The heap of Linux memory management

Source: Internet
Author: User

Article source--Green freezing point of Blog Park

Several times we analyzed the 4G virtual memory of user process in Linux system roughly divided into several parts, introduced the virtual storage management of data segment, code segment and so on in 3G user space, and analyzed the use of stack. This time, let's analyze another important part of virtual storage--the heap. In the previous introduction, we know that the compiler, the operating system is responsible for a large number of stack allocation management work. Whether it is statically allocated stack space or the user's dynamically allocated stack space, it is automatically released when the function returns. Heap usage is more flexible than the stack, allowing programmers to dynamically allocate and release, but also means that the use of heaps requires more careful programmer.

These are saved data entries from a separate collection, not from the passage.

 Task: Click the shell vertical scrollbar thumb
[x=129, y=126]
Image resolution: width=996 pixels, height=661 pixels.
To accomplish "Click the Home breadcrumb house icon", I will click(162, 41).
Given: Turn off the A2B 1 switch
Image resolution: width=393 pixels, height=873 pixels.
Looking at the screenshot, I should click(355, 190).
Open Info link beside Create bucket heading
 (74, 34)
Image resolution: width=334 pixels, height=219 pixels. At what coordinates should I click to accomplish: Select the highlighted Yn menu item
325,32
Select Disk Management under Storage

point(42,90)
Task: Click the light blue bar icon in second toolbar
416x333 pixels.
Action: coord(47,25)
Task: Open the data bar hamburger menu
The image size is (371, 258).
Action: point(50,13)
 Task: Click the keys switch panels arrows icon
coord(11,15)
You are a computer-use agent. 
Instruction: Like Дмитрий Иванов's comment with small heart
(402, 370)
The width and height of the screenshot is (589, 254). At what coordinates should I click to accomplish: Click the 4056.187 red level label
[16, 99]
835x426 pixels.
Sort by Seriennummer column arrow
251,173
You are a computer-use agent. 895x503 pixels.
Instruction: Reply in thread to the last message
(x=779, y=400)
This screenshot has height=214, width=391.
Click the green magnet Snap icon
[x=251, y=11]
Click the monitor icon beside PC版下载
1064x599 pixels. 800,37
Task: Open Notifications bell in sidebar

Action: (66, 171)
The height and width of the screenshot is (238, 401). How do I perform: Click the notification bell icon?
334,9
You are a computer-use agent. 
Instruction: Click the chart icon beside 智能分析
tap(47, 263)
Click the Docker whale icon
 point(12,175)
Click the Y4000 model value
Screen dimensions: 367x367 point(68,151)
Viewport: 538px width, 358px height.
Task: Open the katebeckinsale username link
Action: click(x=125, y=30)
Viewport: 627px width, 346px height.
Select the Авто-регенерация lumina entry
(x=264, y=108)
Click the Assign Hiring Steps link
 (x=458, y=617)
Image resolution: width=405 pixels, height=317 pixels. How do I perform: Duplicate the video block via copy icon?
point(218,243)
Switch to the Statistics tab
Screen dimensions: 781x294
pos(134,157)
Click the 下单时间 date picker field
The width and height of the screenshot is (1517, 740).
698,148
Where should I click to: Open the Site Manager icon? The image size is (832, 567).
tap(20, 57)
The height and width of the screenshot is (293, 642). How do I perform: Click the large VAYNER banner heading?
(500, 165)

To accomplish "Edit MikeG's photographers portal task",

4.5 Heap of memory management

When learning "data structures", we know that heaps, stacks are basic data structures. But in memory management, although we often put the heap area and the stack area together, but in fact, they are different in many ways. Stack area is really a stack data structure, and by the computer hardware, operating system, as well as the compiler with the completion of computer operations is the basic data structures. In assembly language, we often say that the "stack", in fact, refers to the stack. The heap area actually refers to the memory area which is allocated dynamically during the program running, and its management is usually done in the function library. The heap is called because it is usually used to manage the allocated memory using the heap data structure. In other words, it can be managed with any data structure, even a simple linked list. The heap is used because the heap has its own advantages in speed, space utilization, and adjustability.

Related library functions for 4.5.1 Heap Management

In ISO C, there are three functions that allocate memory dynamically, namely:
void *malloc (size_t size);
void *calloc (size_t nmemb, size_t size);
void *realloc (void *ptr, size_t size);
Of these three library functions, the most common is malloc. The malloc function is called to allocate memory space of size, and the data for the memory space is not initialized. The return value is a pointer to the allocated space. Calloc is similar to malloc, except that it returns an array of NMEMB elements, each of which is a size bytes. That is, the nmemb*size size of the memory space is allocated, and the data in the space is initialized to 0.
ReAlloc is a wonderful function that changes the memory block pointed to by PTR to size bytes (PTR is returned by the previous Malloc,calloc,realloc function). If size is larger than the memory block that the previous PTR points to, an additional chunk of memory is allocated, and the new memory block is not initialized. If size is smaller than previous memory, a chunk of memory is deleted. The data in the old memory remains unchanged. If ptr==null, then realloc is equivalent to the malloc function, and if size==0, then realloc is equivalent to the free (PTR) function. The return value of the realloc should be paid special attention. The role of ReAlloc is to readjust the amount of memory the PTR points to, but the adjusted memory space and the original memory space may not be the same memory address. This means that the block of memory that the PTR points to is moved by size adjustment. So the address pointer returned by the REALLOC is re-assigned to PTR, i.e.:
ptr = ReAlloc (ptr,size);

The free function is a function that is used to release allocated memory:
void free (void *ptr);

Related system calls for 4.5.2 Heap management

The implementation of the MALLOC series functions is inseparable from the two basic calls provided in Linux:
int brk (void *end_data_segment);
void *sbrk (intptr_t increment);
The role of BRK:BRK () is the same as its name used to break the system's memory limit for process settings, which is used to set the bounds of the process. As mentioned earlier, the heap is growing from a virtual low address to a high address. BRK () is used to set the maximum heap fetch, which is the heap top. It's like a lid that moves up and down as the heap's distribution is released. In the memory space under this lid, the operating system is considered legal. There is also a sbrk () function associated with BRK (), SBRK () is not a system call, but a library function. SBRK (+/-n) means to increase/decrease N bytes for the current fetch limit.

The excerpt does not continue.